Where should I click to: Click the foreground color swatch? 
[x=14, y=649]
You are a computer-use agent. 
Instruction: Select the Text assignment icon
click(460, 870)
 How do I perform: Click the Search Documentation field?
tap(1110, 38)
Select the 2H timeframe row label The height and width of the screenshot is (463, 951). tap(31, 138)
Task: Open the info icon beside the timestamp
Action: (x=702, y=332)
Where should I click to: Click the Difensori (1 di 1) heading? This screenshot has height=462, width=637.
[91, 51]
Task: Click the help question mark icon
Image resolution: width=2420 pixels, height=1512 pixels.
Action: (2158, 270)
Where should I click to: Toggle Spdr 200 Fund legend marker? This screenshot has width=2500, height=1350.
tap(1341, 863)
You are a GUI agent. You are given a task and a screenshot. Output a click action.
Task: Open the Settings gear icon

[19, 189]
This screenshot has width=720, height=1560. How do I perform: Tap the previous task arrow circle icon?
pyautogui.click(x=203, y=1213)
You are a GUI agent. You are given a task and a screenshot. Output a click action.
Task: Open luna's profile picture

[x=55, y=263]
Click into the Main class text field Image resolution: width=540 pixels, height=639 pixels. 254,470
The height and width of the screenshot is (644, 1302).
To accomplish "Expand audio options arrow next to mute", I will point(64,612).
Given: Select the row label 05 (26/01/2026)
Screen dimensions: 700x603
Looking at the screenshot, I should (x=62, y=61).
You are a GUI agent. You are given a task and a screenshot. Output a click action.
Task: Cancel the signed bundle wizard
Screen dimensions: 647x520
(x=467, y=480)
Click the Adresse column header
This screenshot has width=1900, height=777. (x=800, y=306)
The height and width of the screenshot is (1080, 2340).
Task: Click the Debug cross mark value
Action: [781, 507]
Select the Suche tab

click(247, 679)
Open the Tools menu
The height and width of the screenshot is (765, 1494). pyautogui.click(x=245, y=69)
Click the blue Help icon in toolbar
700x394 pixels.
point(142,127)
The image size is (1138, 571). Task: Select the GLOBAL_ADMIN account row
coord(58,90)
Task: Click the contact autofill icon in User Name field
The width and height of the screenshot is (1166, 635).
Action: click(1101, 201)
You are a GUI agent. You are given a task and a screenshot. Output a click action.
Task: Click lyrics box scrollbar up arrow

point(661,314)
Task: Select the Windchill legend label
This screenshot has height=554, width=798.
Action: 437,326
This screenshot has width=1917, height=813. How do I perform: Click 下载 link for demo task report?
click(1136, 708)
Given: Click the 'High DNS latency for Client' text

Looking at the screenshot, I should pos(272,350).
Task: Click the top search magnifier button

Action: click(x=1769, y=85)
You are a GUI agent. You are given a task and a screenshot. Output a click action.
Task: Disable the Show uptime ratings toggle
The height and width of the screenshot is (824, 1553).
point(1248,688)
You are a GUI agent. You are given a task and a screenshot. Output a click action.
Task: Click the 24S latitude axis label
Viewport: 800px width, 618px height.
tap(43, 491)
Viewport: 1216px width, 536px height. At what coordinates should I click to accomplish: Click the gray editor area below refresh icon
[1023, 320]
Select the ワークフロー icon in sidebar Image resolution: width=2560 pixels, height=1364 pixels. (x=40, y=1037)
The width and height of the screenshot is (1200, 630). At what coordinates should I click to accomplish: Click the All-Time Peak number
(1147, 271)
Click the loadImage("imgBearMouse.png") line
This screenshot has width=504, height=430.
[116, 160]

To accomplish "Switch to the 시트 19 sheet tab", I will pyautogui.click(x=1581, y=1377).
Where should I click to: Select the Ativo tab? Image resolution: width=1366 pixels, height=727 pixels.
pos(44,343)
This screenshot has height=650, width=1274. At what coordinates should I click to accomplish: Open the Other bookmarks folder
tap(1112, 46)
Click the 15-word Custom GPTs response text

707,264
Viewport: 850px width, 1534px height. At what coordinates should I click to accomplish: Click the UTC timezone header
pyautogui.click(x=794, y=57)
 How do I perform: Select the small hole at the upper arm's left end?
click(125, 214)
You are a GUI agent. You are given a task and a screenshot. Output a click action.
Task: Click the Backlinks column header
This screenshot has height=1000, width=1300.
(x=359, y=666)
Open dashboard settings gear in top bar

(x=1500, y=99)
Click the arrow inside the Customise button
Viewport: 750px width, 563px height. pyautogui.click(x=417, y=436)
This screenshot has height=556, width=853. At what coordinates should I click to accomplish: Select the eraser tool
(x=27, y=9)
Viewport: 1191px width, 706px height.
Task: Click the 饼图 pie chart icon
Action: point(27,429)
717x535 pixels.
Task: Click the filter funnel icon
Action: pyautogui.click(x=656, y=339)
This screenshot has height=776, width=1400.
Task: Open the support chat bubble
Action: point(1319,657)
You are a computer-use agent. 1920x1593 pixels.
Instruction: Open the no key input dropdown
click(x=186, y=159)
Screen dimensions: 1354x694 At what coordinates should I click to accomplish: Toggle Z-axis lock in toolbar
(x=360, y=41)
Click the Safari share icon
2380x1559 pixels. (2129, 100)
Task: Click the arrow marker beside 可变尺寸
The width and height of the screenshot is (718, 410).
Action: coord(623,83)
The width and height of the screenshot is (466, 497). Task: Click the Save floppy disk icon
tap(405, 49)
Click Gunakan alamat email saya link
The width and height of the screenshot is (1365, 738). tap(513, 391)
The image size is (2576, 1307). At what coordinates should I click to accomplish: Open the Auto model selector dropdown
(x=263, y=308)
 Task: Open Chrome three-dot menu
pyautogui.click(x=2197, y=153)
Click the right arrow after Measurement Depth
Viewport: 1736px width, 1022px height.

**What the exercise asks**
Reproduce all of the data above word for word.

**Worked answer**
Where should I click to: Click the foreground color swatch? 
[x=14, y=649]
You are a computer-use agent. 
Instruction: Select the Text assignment icon
click(460, 870)
 How do I perform: Click the Search Documentation field?
tap(1110, 38)
Select the 2H timeframe row label The height and width of the screenshot is (463, 951). tap(31, 138)
Task: Open the info icon beside the timestamp
Action: (x=702, y=332)
Where should I click to: Click the Difensori (1 di 1) heading? This screenshot has height=462, width=637.
[91, 51]
Task: Click the help question mark icon
Image resolution: width=2420 pixels, height=1512 pixels.
Action: (2158, 270)
Where should I click to: Toggle Spdr 200 Fund legend marker? This screenshot has width=2500, height=1350.
tap(1341, 863)
You are a GUI agent. You are given a task and a screenshot. Output a click action.
Task: Open the Settings gear icon

[19, 189]
This screenshot has width=720, height=1560. How do I perform: Tap the previous task arrow circle icon?
pyautogui.click(x=203, y=1213)
You are a GUI agent. You are given a task and a screenshot. Output a click action.
Task: Open luna's profile picture

[x=55, y=263]
Click into the Main class text field Image resolution: width=540 pixels, height=639 pixels. 254,470
The height and width of the screenshot is (644, 1302).
To accomplish "Expand audio options arrow next to mute", I will point(64,612).
Given: Select the row label 05 (26/01/2026)
Screen dimensions: 700x603
Looking at the screenshot, I should (x=62, y=61).
You are a GUI agent. You are given a task and a screenshot. Output a click action.
Task: Cancel the signed bundle wizard
Screen dimensions: 647x520
(x=467, y=480)
Click the Adresse column header
This screenshot has width=1900, height=777. (x=800, y=306)
The height and width of the screenshot is (1080, 2340).
Task: Click the Debug cross mark value
Action: [781, 507]
Select the Suche tab

click(247, 679)
Open the Tools menu
The height and width of the screenshot is (765, 1494). pyautogui.click(x=245, y=69)
Click the blue Help icon in toolbar
700x394 pixels.
point(142,127)
The image size is (1138, 571). Task: Select the GLOBAL_ADMIN account row
coord(58,90)
Task: Click the contact autofill icon in User Name field
The width and height of the screenshot is (1166, 635).
Action: click(1101, 201)
You are a GUI agent. You are given a task and a screenshot. Output a click action.
Task: Click lyrics box scrollbar up arrow

point(661,314)
Task: Select the Windchill legend label
This screenshot has height=554, width=798.
Action: 437,326
This screenshot has width=1917, height=813. How do I perform: Click 下载 link for demo task report?
click(1136, 708)
Given: Click the 'High DNS latency for Client' text

Looking at the screenshot, I should pos(272,350).
Task: Click the top search magnifier button

Action: click(x=1769, y=85)
You are a GUI agent. You are given a task and a screenshot. Output a click action.
Task: Disable the Show uptime ratings toggle
The height and width of the screenshot is (824, 1553).
point(1248,688)
You are a GUI agent. You are given a task and a screenshot. Output a click action.
Task: Click the 24S latitude axis label
Viewport: 800px width, 618px height.
tap(43, 491)
Viewport: 1216px width, 536px height. At what coordinates should I click to accomplish: Click the gray editor area below refresh icon
[1023, 320]
Select the ワークフロー icon in sidebar Image resolution: width=2560 pixels, height=1364 pixels. (x=40, y=1037)
The width and height of the screenshot is (1200, 630). At what coordinates should I click to accomplish: Click the All-Time Peak number
(1147, 271)
Click the loadImage("imgBearMouse.png") line
This screenshot has width=504, height=430.
[116, 160]

To accomplish "Switch to the 시트 19 sheet tab", I will pyautogui.click(x=1581, y=1377).
Where should I click to: Select the Ativo tab? Image resolution: width=1366 pixels, height=727 pixels.
pos(44,343)
This screenshot has height=650, width=1274. At what coordinates should I click to accomplish: Open the Other bookmarks folder
tap(1112, 46)
Click the 15-word Custom GPTs response text

707,264
Viewport: 850px width, 1534px height. At what coordinates should I click to accomplish: Click the UTC timezone header
pyautogui.click(x=794, y=57)
 How do I perform: Select the small hole at the upper arm's left end?
click(125, 214)
You are a GUI agent. You are given a task and a screenshot. Output a click action.
Task: Click the Backlinks column header
This screenshot has height=1000, width=1300.
(x=359, y=666)
Open dashboard settings gear in top bar

(x=1500, y=99)
Click the arrow inside the Customise button
Viewport: 750px width, 563px height. pyautogui.click(x=417, y=436)
This screenshot has height=556, width=853. At what coordinates should I click to accomplish: Select the eraser tool
(x=27, y=9)
Viewport: 1191px width, 706px height.
Task: Click the 饼图 pie chart icon
Action: point(27,429)
717x535 pixels.
Task: Click the filter funnel icon
Action: pyautogui.click(x=656, y=339)
This screenshot has height=776, width=1400.
Task: Open the support chat bubble
Action: point(1319,657)
You are a computer-use agent. 1920x1593 pixels.
Instruction: Open the no key input dropdown
click(x=186, y=159)
Screen dimensions: 1354x694 At what coordinates should I click to accomplish: Toggle Z-axis lock in toolbar
(x=360, y=41)
Click the Safari share icon
2380x1559 pixels. (2129, 100)
Task: Click the arrow marker beside 可变尺寸
The width and height of the screenshot is (718, 410).
Action: coord(623,83)
The width and height of the screenshot is (466, 497). Task: Click the Save floppy disk icon
tap(405, 49)
Click Gunakan alamat email saya link
The width and height of the screenshot is (1365, 738). tap(513, 391)
The image size is (2576, 1307). At what coordinates should I click to accomplish: Open the Auto model selector dropdown
(x=263, y=308)
 Task: Open Chrome three-dot menu
pyautogui.click(x=2197, y=153)
Click the right arrow after Measurement Depth
Viewport: 1736px width, 1022px height.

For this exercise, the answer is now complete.